Hoje, 3 de outubro, se recorda o dia em que a Europa acendeu o sinal amarelo. Uma pequena ilha no meio do Mediterrâneo chamada Lampedusa, no extremo sul do continente, foi palco de uma grande tragédia que, quatro anos depois, tornou-se símbolo do drama enfrentado por milhares de pessoas que se arriscam na rota de imigração do mediterrâneo central todos os dias.
Talvez você que esteja lendo esse texto jamais ouviu falar sobre essa pequena ilha ou mesmo não faça menor ideia das dificuldades vividas diariamente nas águas mediterrâneas. Sua “ignorância” é justificada: o que os olhos não vêem, o coração não sente.
Rotas de imigração clandestina com o objetivo de chegar à Europa com pessoas vindas do Oriente Médio e África existem há muitos anos, assim como tragédias humanitárias de igual duração e dolorosas consequências. Contudo, parafraseando Max Gonzaga, “toda tragédia só me importa quando bate à minha porta” e, justamente por isso, o dia 3 de outubro de 2013 é, infelizmente, lembrado, pois marca o dia em que a Europa não conseguiu mais jogar a sujeira pra baixo do tapete.
Para ilustrar, veja os pequenos vídeos abaixo:
Um pesqueiro à deriva no Mediterrâneo abarrotado de pessoas
O barco, como tantos outros, era um velho pesqueiro de 20 metros “adaptado” para o transporte de pessoas que partiu do porto de Misurata, na Líbia, 2 dias antes. A bordo cerca de 543 imigrantes/refugiados vindos da Eritreia, antiga colônia italiana que, atualmente, possui o 179º posto de Índice de desenvolvimento humano (entre 193 países avaliados) e que, desde 1998 vive intensos combates internos, sobretudo nas áreas de fronteira com a Etiópia.
Durante a noite, meia milha (cerca 800m) antes de chegar à uma pequena ilhota próxima à Lampedusa, com o objetivo de chamar atenção de outros barcos que por ali passavam, uma toalha foi embebida de gasolina e ateada fogo. À deriva, tal situação provocou o pânico dos que ali estavam e, pouco após, com o movimento das pessoas e o fogo descontrolado, o naufrágio era inevitável, vindo a ocorrer às 5h da manha, conforme demonstra o relógio em um dos corpos resgatados.
No início da manha seguinte, alguns pesqueiros e barcos civis alertaram as autoridades ao observarem corpos no mar e algumas pessoas que ainda conseguiam manterem-se vivas. A recuperação dos corpos durou dias, muitos deles presos ao barco a 46 metros de profundidade, pois viajavam nos andares inferiores, como demonstra o vídeo abaixo:
Números da tragédia de Lampedusa
368 mortes, dentre as quais 9 crianças, e 20 desaparecidos, todas de pessoas que buscavam liberdade e segurança. Segundo relatos dos 155 sobreviventes, dois barcos (com descrição parecida aos utilizados pela Guarda Costeira Italiana) se aproximaram pouco antes e não prestaram socorro. Esse teria sido o motivo do fogo, buscando chamar atenção.

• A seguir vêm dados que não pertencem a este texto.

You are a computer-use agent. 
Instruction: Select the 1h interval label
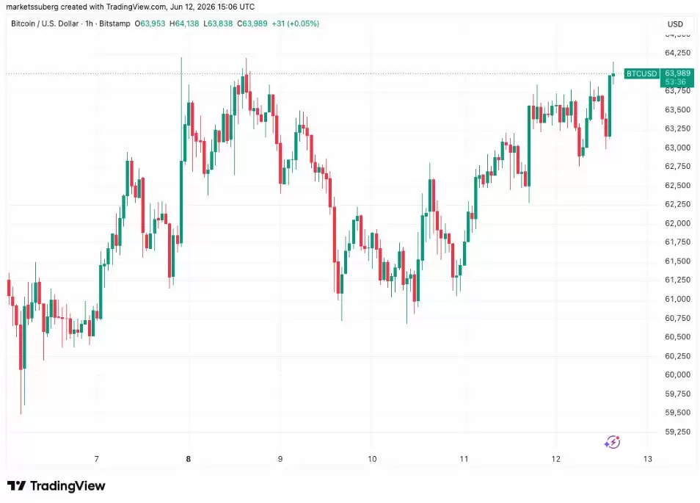pyautogui.click(x=89, y=23)
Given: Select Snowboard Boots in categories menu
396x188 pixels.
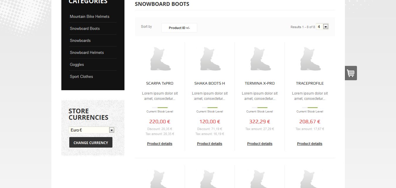Looking at the screenshot, I should tap(85, 28).
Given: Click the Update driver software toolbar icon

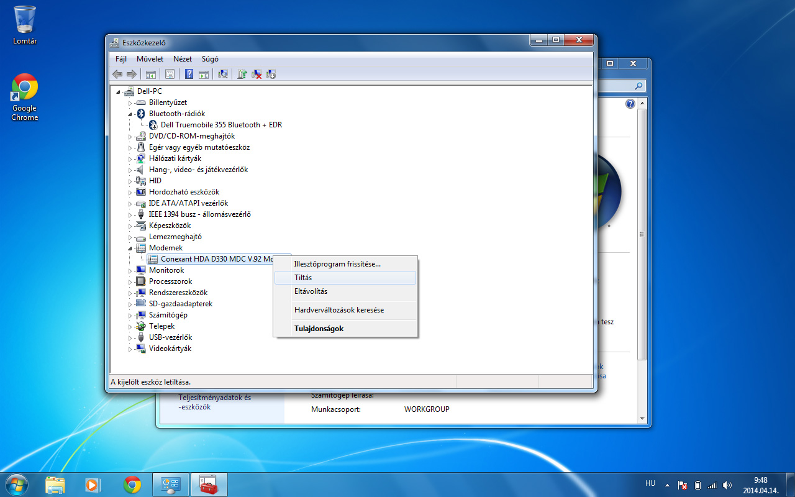Looking at the screenshot, I should tap(242, 75).
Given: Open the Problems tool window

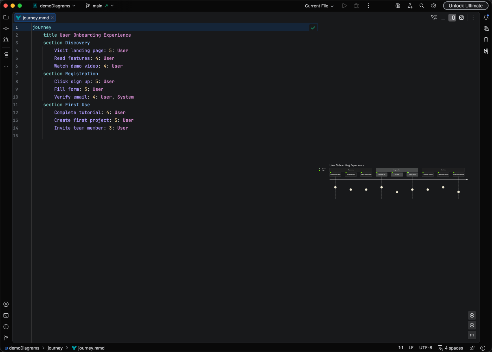Looking at the screenshot, I should coord(6,327).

O “motorista” do barco, Khaled Bensalam, tunisino de 35 anos, tratado como traficante, foi condenado a 18 anos de prisão por homicídio culposo enquanto, há pouco tempo, a justiça italiana encerrou o inquérito sobre omissão de socorro, considerando-o “inconclusivo”.
Desde então, nos últimos anos, segundo dados da IOM (International Organization for Migrants), mais 15.062[1] pessoas perderam suas vidas na rota mediterrânea central, o que nos conduz ao terrível número de 10,3 vidas/dia (vale lembrar que esses números são previsões, dado que não existe uma contagem do número de partidas nem mesmo todos os corpos são resgatados).
Algo mudou?
Muito mudou a partir dessa tragédia, tanto a nível italiano como a nível europeu, com, por exemplo, o incremento das operações de busca e salvamento no mediterrâneo. Contudo, o fluxo migratório continua alto e contínuo. Apenas em 2017, segundo o Ministério do Interior, 105.806 pessoas chegaram aos portos italianos.[2]
O dia 3 de outubro ainda é, portanto, uma ferida dolorosa e dramaticamente aberta no coração da Europa, ou, como caracterizou Sergio Mattarella, presidente italiano, “um símbolo de humanidade traída”, continente esse que ainda “gira em torno ao próprio rabo” no tocante à acolhida e integração, perdido em meio a preconceitos e racismos inaceitáveis.
Lampedusa, não pelas suas belas paisagens mediterrâneas, mas por uma tragédia sem precedentes, agora é conhecida como “a porta da Europa”, porta essa que, pra muitos representa a própria vida e, para 368 seres humanos no dia 3 de outubro de 2013, estava trancada.